◆ Reading text
◇ ◇ ◇ ◇ ◇

The Métis artist talks about her circuitous path to filmmaking, the collectivist making of her debut, and Indigenous storytelling.
Joshua Minsoo Kim
In Rhayne Vermette’s feature debut Ste. Anne, the director plays Renée, a woman who returns home to the titular town after a four-year absence. Her daughter Athene has been under the care of Renée’s brother and sister-in-law during the interim, and this unexpected arrival comes with multiple questions that never get answered. While dialogue and a soundtrack exist, there’s a palpable quietude to the proceedings, casting a ruminative atmosphere over the film’s lush images shot in 16mm.
Vermette herself ran away from home at the age of 32. She explains the event in the description for her 2016 short film Les Châssis de Lourdes: “Dramatically, I left with only my cat and copies of all the still and motion images taken by my father (these dating until the mid 1990s when he then passed his camera down to me).” Across 18 minutes, she constructs a collage with these home videos and photographs, employing disparate music samples and editing rhythms to create a spectral sense of home, identity, and place. It should feel uneasy, but it’s oddly comforting.
Such is the nature of Vermette’s work: It’s built from a multitude of influences, imbued with a sense of searching in both form and content, and assured that any processes will lead to something formidable despite their evolving nature. Her 90-second short film Black Rectangle (2013) is inspired by Kasimir Malevich’s famous Black Square, a painting that has deteriorated greatly over time, and finds 16mm found footage cut up and reassembled like window blinds as grainy noise music plays. Domus tells the story of the Italian architect Carlo Mollino, but is also a homage to other artists, including the avant-garde filmmaker Takashi Ito, whose kinetic Drill (1983) is paid homage during the film.
On the surface, Ste. Anne’s narrative leanings may feel peculiar following Vermette’s experimental shorts, but it shares the same curious, adventurous spirit. Vermette brings on a crew largely consisting of close friends and family, which lends an autobiographical bent to the story. It’s not a straight-ahead documentary, though, and this midpoint between fiction and non-fiction reflects Vermette’s interest in exploring her Métis—people of mixed Indigenous and European ancestry—identity.

◇ ◇ ◇ ◇ ◇

◆ Provided material

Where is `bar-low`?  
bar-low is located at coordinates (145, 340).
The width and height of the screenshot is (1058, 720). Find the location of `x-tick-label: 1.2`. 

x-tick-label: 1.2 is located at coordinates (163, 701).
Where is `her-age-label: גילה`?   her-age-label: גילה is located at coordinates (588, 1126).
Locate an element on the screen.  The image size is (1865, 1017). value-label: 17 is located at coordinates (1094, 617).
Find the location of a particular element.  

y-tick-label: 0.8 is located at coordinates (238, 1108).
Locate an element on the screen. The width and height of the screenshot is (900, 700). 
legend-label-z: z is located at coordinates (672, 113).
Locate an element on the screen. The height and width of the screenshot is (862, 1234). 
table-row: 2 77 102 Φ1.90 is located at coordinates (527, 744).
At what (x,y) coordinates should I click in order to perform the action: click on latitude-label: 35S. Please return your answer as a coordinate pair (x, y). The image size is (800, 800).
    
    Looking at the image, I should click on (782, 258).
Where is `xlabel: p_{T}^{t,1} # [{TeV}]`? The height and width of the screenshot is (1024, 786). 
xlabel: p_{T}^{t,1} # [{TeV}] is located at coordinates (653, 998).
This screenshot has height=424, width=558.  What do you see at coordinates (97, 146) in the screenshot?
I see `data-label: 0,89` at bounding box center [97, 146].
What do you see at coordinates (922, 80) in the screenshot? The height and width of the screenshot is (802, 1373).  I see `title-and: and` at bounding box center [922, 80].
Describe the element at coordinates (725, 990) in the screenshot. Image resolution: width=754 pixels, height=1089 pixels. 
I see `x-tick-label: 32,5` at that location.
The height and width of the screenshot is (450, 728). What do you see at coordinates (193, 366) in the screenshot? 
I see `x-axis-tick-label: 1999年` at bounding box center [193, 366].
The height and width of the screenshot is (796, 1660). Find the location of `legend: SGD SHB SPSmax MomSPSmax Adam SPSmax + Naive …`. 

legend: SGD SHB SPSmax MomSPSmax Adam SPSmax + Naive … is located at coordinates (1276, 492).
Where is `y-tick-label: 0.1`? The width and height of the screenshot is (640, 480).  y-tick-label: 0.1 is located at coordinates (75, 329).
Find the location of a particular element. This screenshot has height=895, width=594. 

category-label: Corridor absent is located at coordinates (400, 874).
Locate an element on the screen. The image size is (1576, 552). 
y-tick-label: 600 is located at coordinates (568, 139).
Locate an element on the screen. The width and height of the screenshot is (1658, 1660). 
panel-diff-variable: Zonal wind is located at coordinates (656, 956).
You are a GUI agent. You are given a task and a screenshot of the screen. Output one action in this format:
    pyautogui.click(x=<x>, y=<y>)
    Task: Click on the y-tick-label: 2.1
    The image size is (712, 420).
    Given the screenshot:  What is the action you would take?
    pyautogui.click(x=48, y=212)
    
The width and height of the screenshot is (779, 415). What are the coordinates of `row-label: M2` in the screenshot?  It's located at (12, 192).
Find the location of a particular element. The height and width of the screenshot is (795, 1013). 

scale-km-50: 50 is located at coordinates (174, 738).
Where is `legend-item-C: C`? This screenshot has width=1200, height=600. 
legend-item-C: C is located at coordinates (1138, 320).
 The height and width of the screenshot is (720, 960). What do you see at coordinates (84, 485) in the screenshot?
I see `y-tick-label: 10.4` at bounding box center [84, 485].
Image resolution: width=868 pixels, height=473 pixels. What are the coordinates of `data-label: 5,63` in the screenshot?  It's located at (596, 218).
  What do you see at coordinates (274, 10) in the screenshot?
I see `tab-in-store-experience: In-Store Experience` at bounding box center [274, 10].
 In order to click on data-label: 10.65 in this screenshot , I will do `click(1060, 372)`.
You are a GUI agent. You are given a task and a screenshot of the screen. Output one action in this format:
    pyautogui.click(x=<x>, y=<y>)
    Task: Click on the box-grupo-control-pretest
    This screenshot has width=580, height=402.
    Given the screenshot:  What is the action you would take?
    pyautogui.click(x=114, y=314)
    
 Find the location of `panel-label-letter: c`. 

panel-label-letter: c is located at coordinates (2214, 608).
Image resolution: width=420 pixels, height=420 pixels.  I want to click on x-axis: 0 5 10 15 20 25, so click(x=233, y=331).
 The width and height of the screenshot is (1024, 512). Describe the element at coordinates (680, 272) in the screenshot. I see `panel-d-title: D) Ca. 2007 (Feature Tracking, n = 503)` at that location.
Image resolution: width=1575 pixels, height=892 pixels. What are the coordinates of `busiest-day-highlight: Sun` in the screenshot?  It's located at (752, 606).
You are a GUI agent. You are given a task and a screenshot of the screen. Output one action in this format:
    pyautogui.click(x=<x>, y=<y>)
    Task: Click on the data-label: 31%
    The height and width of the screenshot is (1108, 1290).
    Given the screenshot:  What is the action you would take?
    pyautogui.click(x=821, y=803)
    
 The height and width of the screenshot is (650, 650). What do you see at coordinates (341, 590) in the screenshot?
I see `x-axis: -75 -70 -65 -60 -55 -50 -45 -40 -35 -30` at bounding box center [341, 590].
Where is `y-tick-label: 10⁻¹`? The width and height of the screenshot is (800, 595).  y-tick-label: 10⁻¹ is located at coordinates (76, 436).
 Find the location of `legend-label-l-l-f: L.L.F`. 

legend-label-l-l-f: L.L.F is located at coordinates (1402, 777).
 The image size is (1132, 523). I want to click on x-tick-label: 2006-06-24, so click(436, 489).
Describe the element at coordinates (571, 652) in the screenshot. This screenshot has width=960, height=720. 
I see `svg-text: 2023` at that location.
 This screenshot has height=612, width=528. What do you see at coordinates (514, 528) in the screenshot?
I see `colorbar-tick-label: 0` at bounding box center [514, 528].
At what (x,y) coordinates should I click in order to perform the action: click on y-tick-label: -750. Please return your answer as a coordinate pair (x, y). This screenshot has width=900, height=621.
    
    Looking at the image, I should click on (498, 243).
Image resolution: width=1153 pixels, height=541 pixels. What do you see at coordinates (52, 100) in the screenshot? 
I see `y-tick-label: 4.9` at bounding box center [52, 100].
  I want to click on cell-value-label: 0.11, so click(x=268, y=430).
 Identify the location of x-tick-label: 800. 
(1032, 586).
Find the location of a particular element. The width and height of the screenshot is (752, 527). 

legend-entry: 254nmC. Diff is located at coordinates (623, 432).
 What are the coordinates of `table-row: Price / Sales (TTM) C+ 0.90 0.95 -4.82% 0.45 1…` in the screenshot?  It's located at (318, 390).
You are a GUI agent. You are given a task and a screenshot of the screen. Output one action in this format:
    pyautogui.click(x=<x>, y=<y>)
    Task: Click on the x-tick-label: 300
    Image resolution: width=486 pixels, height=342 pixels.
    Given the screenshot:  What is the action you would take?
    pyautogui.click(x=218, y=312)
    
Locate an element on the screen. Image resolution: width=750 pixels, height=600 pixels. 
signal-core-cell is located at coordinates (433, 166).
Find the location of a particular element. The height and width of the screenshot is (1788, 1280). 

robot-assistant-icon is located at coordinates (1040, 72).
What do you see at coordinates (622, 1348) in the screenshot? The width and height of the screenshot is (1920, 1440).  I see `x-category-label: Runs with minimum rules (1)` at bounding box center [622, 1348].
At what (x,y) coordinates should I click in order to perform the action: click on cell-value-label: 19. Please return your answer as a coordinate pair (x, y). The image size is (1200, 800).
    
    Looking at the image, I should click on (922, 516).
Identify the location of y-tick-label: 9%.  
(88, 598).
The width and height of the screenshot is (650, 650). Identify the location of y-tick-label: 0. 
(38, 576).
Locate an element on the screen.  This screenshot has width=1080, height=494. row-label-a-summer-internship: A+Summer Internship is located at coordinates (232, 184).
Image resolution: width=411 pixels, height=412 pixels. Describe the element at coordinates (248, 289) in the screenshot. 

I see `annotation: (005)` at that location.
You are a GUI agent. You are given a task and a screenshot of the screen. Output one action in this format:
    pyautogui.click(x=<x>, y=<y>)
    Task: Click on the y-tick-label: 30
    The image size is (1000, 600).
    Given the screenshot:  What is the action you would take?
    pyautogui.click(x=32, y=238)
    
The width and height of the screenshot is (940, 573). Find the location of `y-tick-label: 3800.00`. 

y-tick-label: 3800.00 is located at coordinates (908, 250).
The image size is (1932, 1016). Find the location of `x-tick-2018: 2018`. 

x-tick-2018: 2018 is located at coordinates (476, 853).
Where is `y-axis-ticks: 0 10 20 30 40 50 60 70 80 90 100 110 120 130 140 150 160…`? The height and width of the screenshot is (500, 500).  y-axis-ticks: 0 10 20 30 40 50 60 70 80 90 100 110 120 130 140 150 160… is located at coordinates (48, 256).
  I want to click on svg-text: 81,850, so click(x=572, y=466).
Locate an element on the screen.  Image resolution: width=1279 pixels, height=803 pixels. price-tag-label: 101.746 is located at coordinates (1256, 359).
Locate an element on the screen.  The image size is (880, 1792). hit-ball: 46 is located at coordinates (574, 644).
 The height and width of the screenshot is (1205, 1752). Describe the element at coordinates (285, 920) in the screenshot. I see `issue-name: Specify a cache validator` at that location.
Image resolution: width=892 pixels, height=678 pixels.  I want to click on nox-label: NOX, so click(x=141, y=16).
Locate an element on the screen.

◇ ◇ ◇ ◇ ◇

◆ Task set
**1.** According to the article on Rhayne Vermette, why does the story of Ste. Anne have an autobiographical bent? Answer in one to three sentences.
**2.** Output the records verbatim, starting at the line that contains "coordinates (48, 256)." and ending at the end of the records.
The records have no connection to the article on Rhayne Vermette.

◆ Problem solutions
**1.** The story takes on an autobiographical bent because Vermette's crew consisted largely of her close friends and family.

**2.**
Where is `y-axis-ticks: 0 10 20 30 40 50 60 70 80 90 100 110 120 130 140 150 160…`? The height and width of the screenshot is (500, 500).  y-axis-ticks: 0 10 20 30 40 50 60 70 80 90 100 110 120 130 140 150 160… is located at coordinates (48, 256).
  I want to click on svg-text: 81,850, so click(x=572, y=466).
Locate an element on the screen.  Image resolution: width=1279 pixels, height=803 pixels. price-tag-label: 101.746 is located at coordinates (1256, 359).
Locate an element on the screen.  The image size is (880, 1792). hit-ball: 46 is located at coordinates (574, 644).
 The height and width of the screenshot is (1205, 1752). Describe the element at coordinates (285, 920) in the screenshot. I see `issue-name: Specify a cache validator` at that location.
Image resolution: width=892 pixels, height=678 pixels.  I want to click on nox-label: NOX, so click(x=141, y=16).
Locate an element on the screen.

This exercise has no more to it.